Some amazing tat there. There doesn't seem to be much stuff newer than 1960s in the house, it's as if they ran out of hoarding space in 1970.

A great collection of cars too. I wonder how many people could identify the green car between the Capri and the HA Viva, it's by far the rarest of the lot.


----------



## Pincheck (Jun 10, 2011)

interesting stuff the one thing about these places a bit like farms they may look abandoned but you always have to be careful incase they are not!. So people have different ideas on how to live and these places are their refuge. Nice report


----------



## BahrainPete (Jun 10, 2011)

Fascinating find with so much to see - Thnx


----------



## audi-adam (Jun 10, 2011)

that citroen ds has to worth a few quid to the right person ! , what an incredible place , thanks for posting it up


----------



## Simon-G (Jun 10, 2011)

Wow those cars did it for me fantastic pics


----------



## Badoosh (Jun 10, 2011)

Wise to keep it's location out of the public domain.
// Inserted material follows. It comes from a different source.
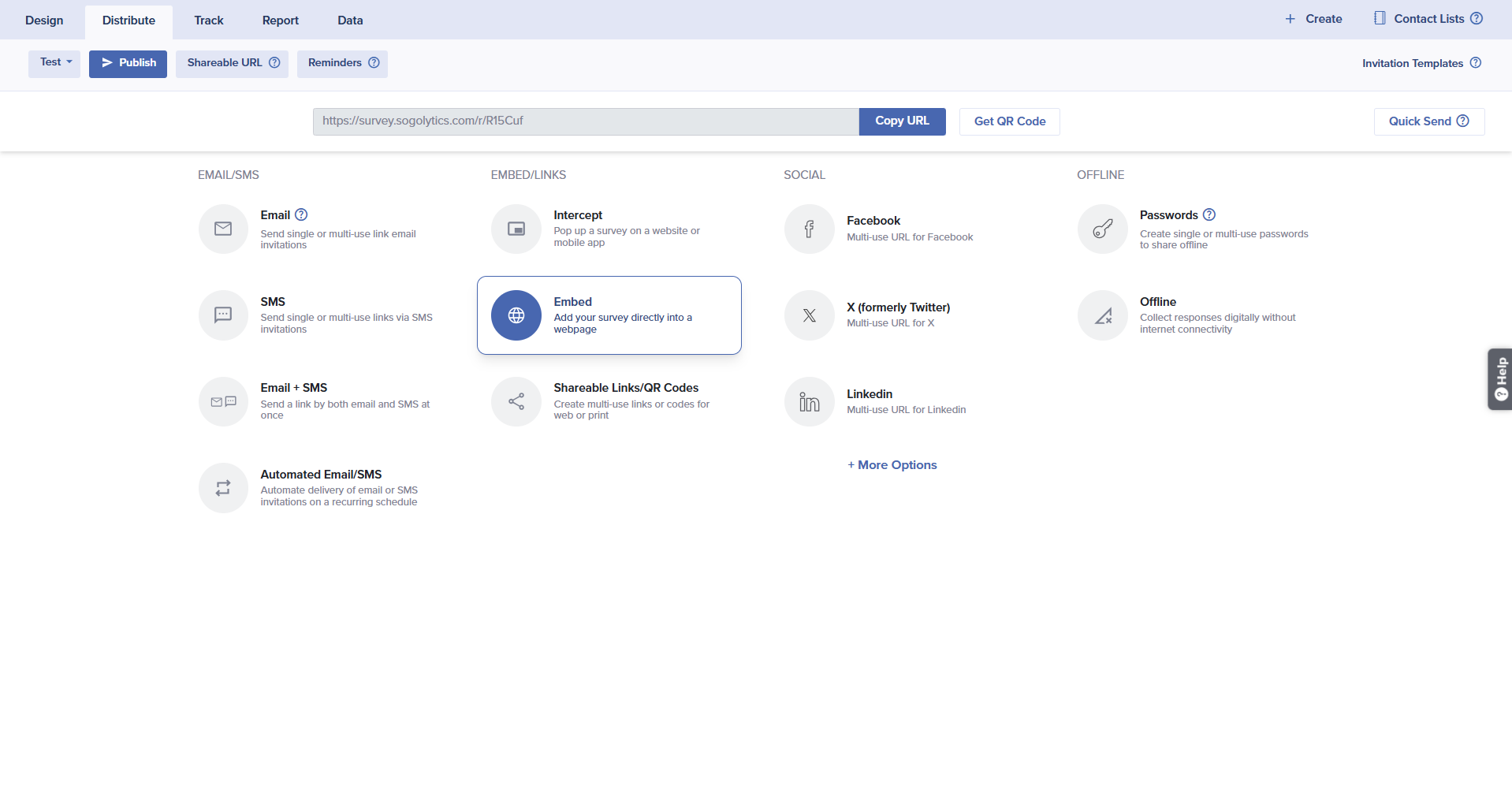Select the Facebook icon
The height and width of the screenshot is (786, 1512).
point(809,229)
For me this is one of the best finds this year so far - reason, it's just one f those places where you walk in expecting little & then shaboom, the jaw hits the floor! Cracking photos to boot, top work Mooks!


----------



## mookster (Jun 10, 2011)

Badoosh said:


> Wise to keep it's location out of the public domain. For me this is one of the best finds this year so far - reason, it's just one f those places where you walk in expecting little & then shaboom, the jaw hits the floor! Cracking photos to boot, top work Mooks!



Cheers everyone, it was such an incredible surprise! I think we spent about 15 minutes just standing in the living room trying to take it all in....

I'll try my damndest to keep the name and location out of the public domain even if it kills me, don't worry


----------



## soranman (Jun 10, 2011)

Great report, what an amazing place. Out of interest, what sort of dates were the newspapers?


----------



## st33ly (Jun 10, 2011)

mookster said:


> Cheers everyone, it was such an incredible surprise! I think we spent about 15 minutes just standing in the living room trying to take it all in....
> 
> I'll try my damndest to keep the name and location out of the public domain even if it kills me, don't worry



Nice one mate.

I didn't go upstairs on my visit so i may have to take a trip back.
Most interesting find I think.


----------



## themousepolice (Jun 10, 2011)

st33ly said:


> Nice one mate.
> 
> I didn't go upstairs on my visit so i may have to take a trip back.
> Most interesting find I think.



yes i got a good idea where this is (local to me) but dont worry im not going to say where.


----------



## rectory-rat (Jun 10, 2011)

mookster said:


> I'll try my damndest to keep the name and location out of the public domain even if it kills me, don't worry



Good! My apologies for asking what county it was in, it is much more important that it is not found and ruined

-RR


----------



## Em_Ux (Jun 10, 2011)

Wow what a find!

I recently did a 'car graveyard' report so seems to be the season for finding cars!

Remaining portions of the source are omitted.